Citigroup head discusses challenges of banking on a global perspective
Jonathan Larsen, head of retail banking at Citigroup, talks about the challenges of what it really means to manage on a global level
It is relatively easy for a local bank manager to keep in touch with customers around a district. But imagine multiplying that task by 4,600 branches and across 40 countries.
That is the job Jonathan Larsen took on when he was appointed to the additional role of global head of retail banking for Citigroup in June. He was already heading the US bank's consumer business in Asia. Citigroup has 27 million clients, including at 700 branches in Asia, where it is known for its wealth management services and credit-card business.
Born in Geelong, a town in the Australian state of Victoria, Larsen is the son of two university teachers. His father taught music, and his mother psychology.
After he graduated from the University of Melbourne, Larsen joined an insurance company and worked at its banking arm in New Zealand. He then moved to global management consultancy Booz & Co. In 1998, he joined Citigroup and has held various roles across the region, including as the bank's country head in Singapore. In late 2009, Larsen was named to lead the consumer business and relocated to Hong Kong.
Larsen, who is married with a 13-year-old son, took a break from banking to talk to the South China Morning Post about what it is like to manage staff divided by vast distances and cultural norms.
Why did you become a banker?
I studied art history, English literature, philosophy and music in university. By the time I had finished, I realised that I didn't want to spend my life in academia, so I took a job in the commercial world. I joined an insurance company in Australia in 1987 and ended up working in its banking arm. I have been working in banking one way or another ever since.
How do you compare banking now with when you first joined?
Things have changed significantly over the past two decades. Banking has become far more competitive and more dynamic. Asia has also become far more significant in the global context - the largest wealth management market in the world, the largest market for [initial public offerings] in the world, and, increasingly, some of the largest consumption markets in the world. Technology has transformed how we do business.
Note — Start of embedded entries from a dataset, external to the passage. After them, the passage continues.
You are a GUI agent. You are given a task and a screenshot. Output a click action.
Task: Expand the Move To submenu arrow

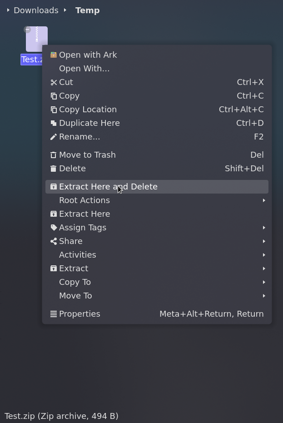point(264,296)
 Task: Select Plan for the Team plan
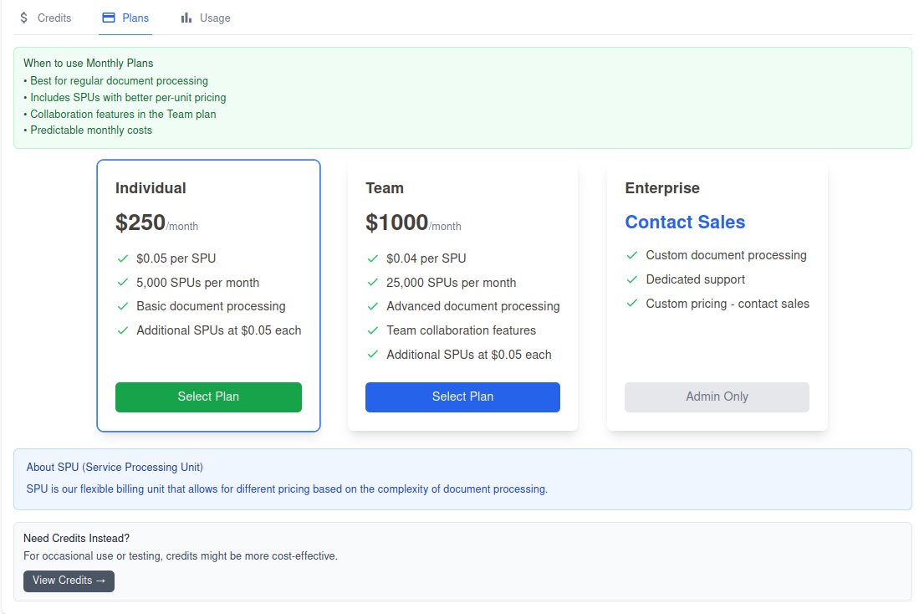[x=462, y=397]
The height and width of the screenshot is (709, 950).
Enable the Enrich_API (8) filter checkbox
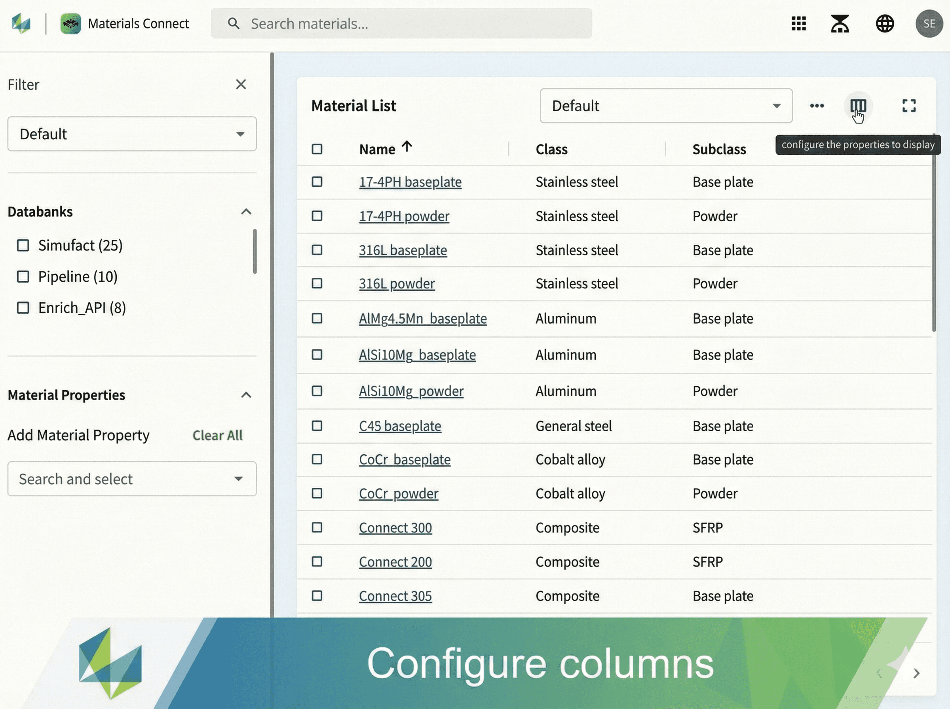click(23, 308)
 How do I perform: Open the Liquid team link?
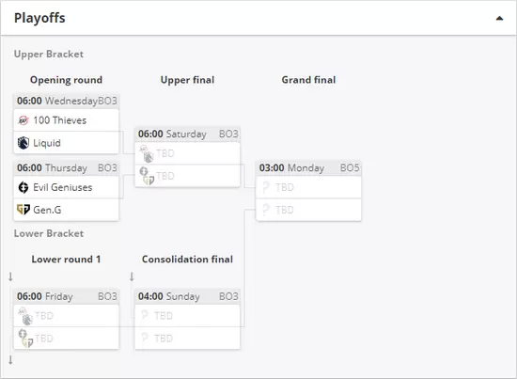point(47,143)

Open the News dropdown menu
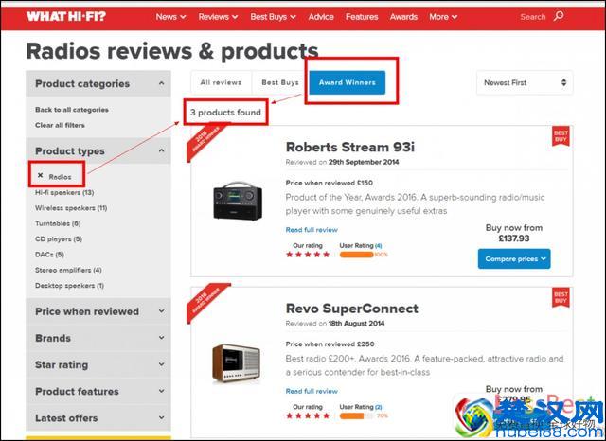(170, 16)
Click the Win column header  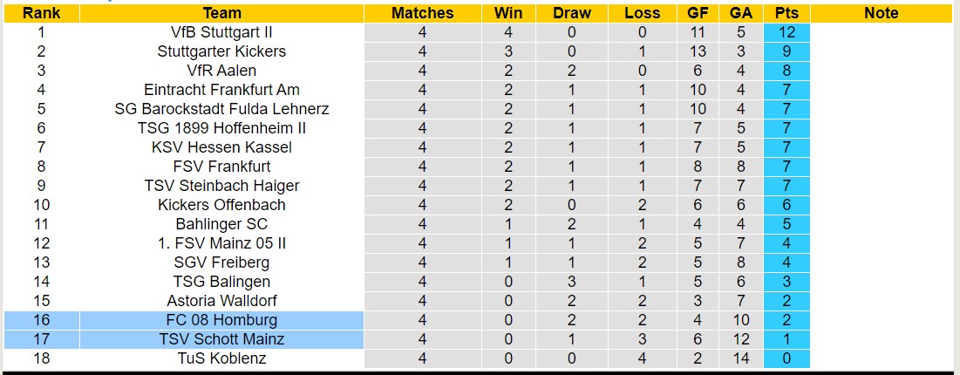[508, 13]
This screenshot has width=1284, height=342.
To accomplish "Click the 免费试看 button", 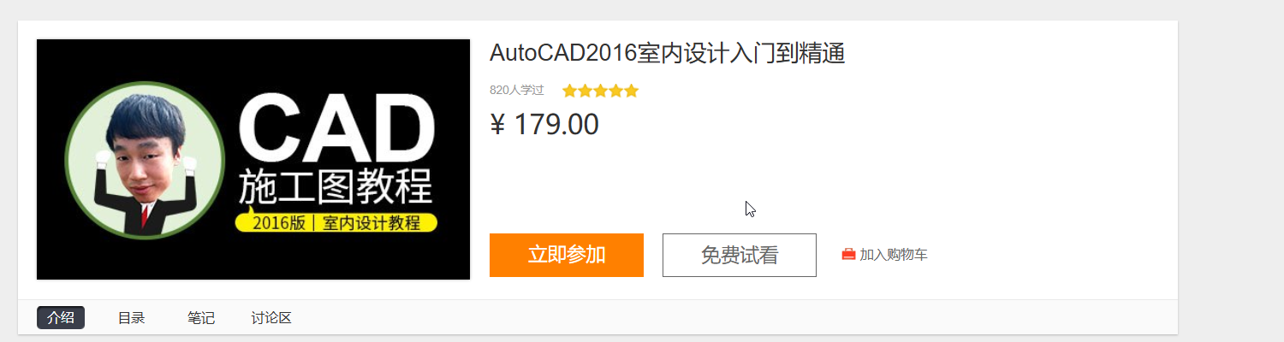I will (x=740, y=255).
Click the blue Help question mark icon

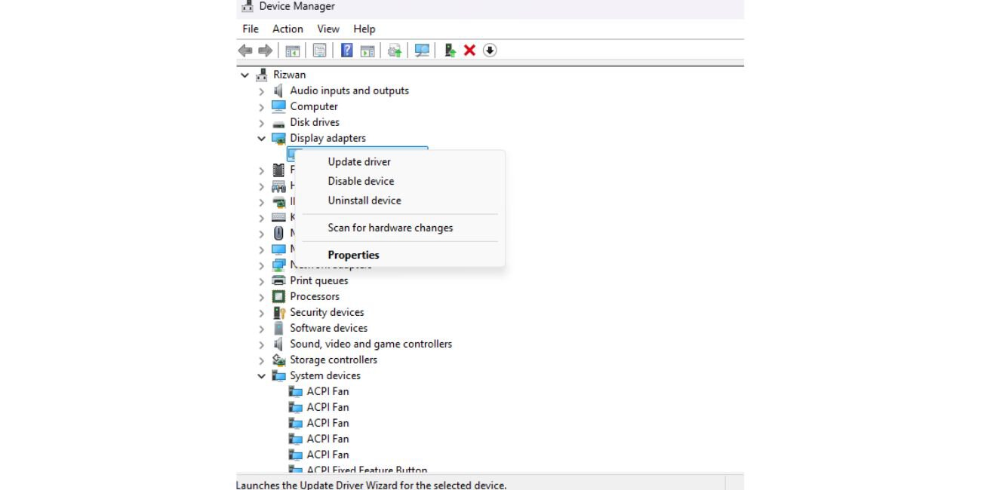click(x=346, y=51)
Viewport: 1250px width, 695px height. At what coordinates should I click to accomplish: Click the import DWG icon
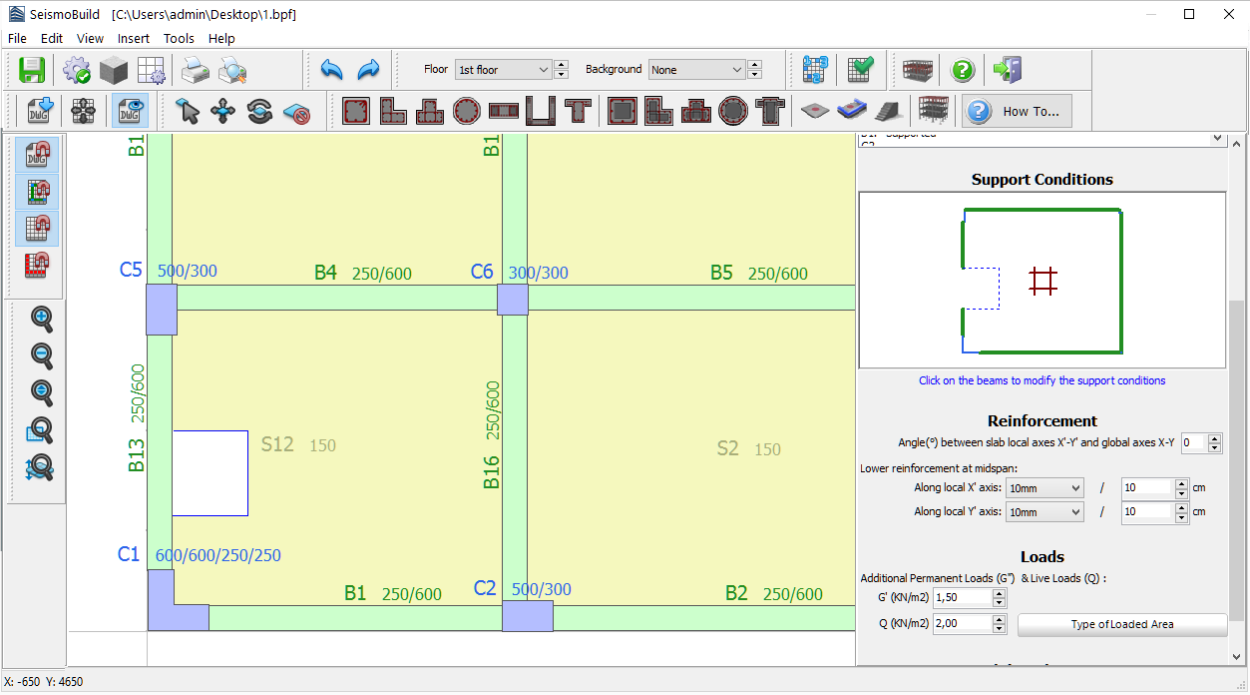point(40,111)
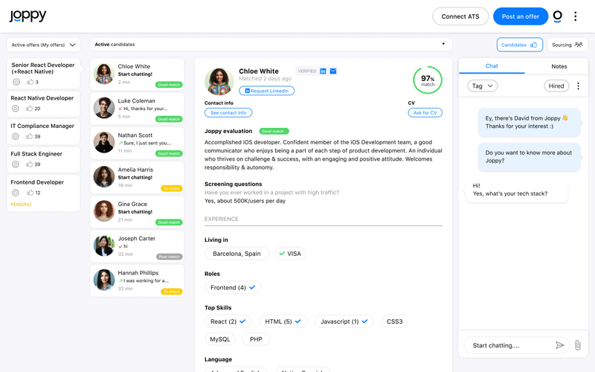Open the Tag dropdown in chat
The width and height of the screenshot is (595, 372).
pyautogui.click(x=482, y=86)
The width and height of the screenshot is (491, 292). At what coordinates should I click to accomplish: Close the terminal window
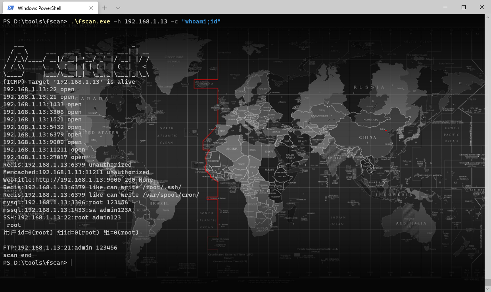(x=481, y=7)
As an example, mobile and internet banking were only dreams in the late '80s or early '90s.
What are the challenges of managing a global retail banking business with operations in more than 40 markets?
There are very important differences in how you manage an individual country as opposed to a region or global business line. As a country head, you have one set of competitors to worry about, one set of macroeconomic variables, one regulatory framework and a largely homogeneous set of cultural norms to deal with.
At a regional level, for example, in my role as head of the Asia consumer business for Citibank, all of these variables are multiplied. You have to make sure you have the right strategies and the right leadership in place at a country level - both of these are very important. Additionally, you have to engage in cross-country issues that will drive value across the region. I still get involved in quite a lot of operational details but I am primarily relying on our country-level business managers to drive the business day-to-day.
Now, as the global retail banking head, I have to be managing issues at a strategic level that will shape the business over the next two to five years, to set the direction for the regional heads to execute in their respective markets. I can't possibly be involved in the day-to-day management of every country or even region.
How do you cope with the issues of managing staff and customers with different languages and cultures?
Language is not really an issue. For the most part we communicate in English. Where that doesn't work, we use translators. But there are challenges when you are operating in 40 markets, each with different local dynamics and, of course, cultural norms. It is key that we have strong local management and can trust the local team to deal with local issues. There is some strain for those of us that have to travel extensively across time zones, dealing with jet lag, etc. But as long as you are sensible, this is manageable.
Different markets have different cultures. For example, young graduates who work for us in China often have a very short-term view of what is good for them from a career perspective, and as a consequence tend to change jobs frequently. This is usually not in their interests and the market will mature, but this is how it is right now. Hong Kong, as another example, has an extremely strong work ethic and a tremendous level of executional discipline. This allows us to get things done very quickly and efficiently.
In terms of investment approach, Hong Kong investors are more mature and hold a more long-term view as they have experienced many economic cycles and crises. The mainland clients focus more on short-term opportunities and tend to expect investment returns to match the rise in property prices over the last five or so years.
What do you do to relax amid your hectic work life?
I play clarinet and piano. I also enjoy sailing. With its 200 islands, Hong Kong is one of the best places in the world for sailing.